The study, titled, "Ours to Own", focuses on the impact that could be made through the development of tidal lagoon projects like that currently being undertaken by TLP in Swansea.
That project -- a 320 MW proposal called the Swansea Bay Tidal Lagoon -- would potentially be the first of other similar projects that might eventually dot Britain's coasts.
According to the report, the domestic market for lagoon turbines and generators equates to about US$21.7 billion, $30.6 billion for turbine housings, and more than $38 billion for combined exports.
"This report captures the hard work of today's industrialists to ensure tidal lagoons are British-engineered, that the manufacturing supply chain is British, and that we seize and own what can be a seventy-billion pound sector for this nation," TLP CEO Mark Shorrock said. "180 years ago, Brunel built the Great Western Railway and we still celebrate that British manufacturing and engineering success today. A rollout of tidal lagoons will be of equally significant scale and will also benefit our country for over a century."
A tender worth $28 million concurrent with the study reflects Shorrock's desire to see Britain maintain its edge at the forefront of tidal lagoon development.
The tender, available for viewing here, calls for the design and construction of a turbine manufacturing and assembly plant, to be located between the Kings and Queens Dock in Swansea Bay. TLP said it the facility will be "future proofed for exponential market growth", with up to 250 jobs to be created upon its completion.
HydroWorld.com reported last February that TLSB had selected a consortium including General Electric and Andritz Hydro as preferred bidder to supply electromechanical equipment for the project. TLSB also selected Atkins Global as client's engineer for the project in August.
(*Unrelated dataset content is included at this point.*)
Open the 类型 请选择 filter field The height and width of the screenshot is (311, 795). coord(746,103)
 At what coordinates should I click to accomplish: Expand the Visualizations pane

The developer announced financial services firm Prudential had agreed to become a "cornerstone investor" in the project in October.
The project was accepted for consideration by the United Kingdom's Planning inspectorate last March, qualifying it as a Nationally Significant Infrastructure Project (NSIP) under the UK's Planning Act of 2008.
TLSB said it will run additional tenders through the summer for the construction of a turbine assembly plant in Wales, and the lagoon's public realm and buildings work.
The project is one specifically recognized in a recent report published by Marine Energy Pembrokeshire as having a strong impact on the Welsh economy.
Commercial operation is scheduled for 2019.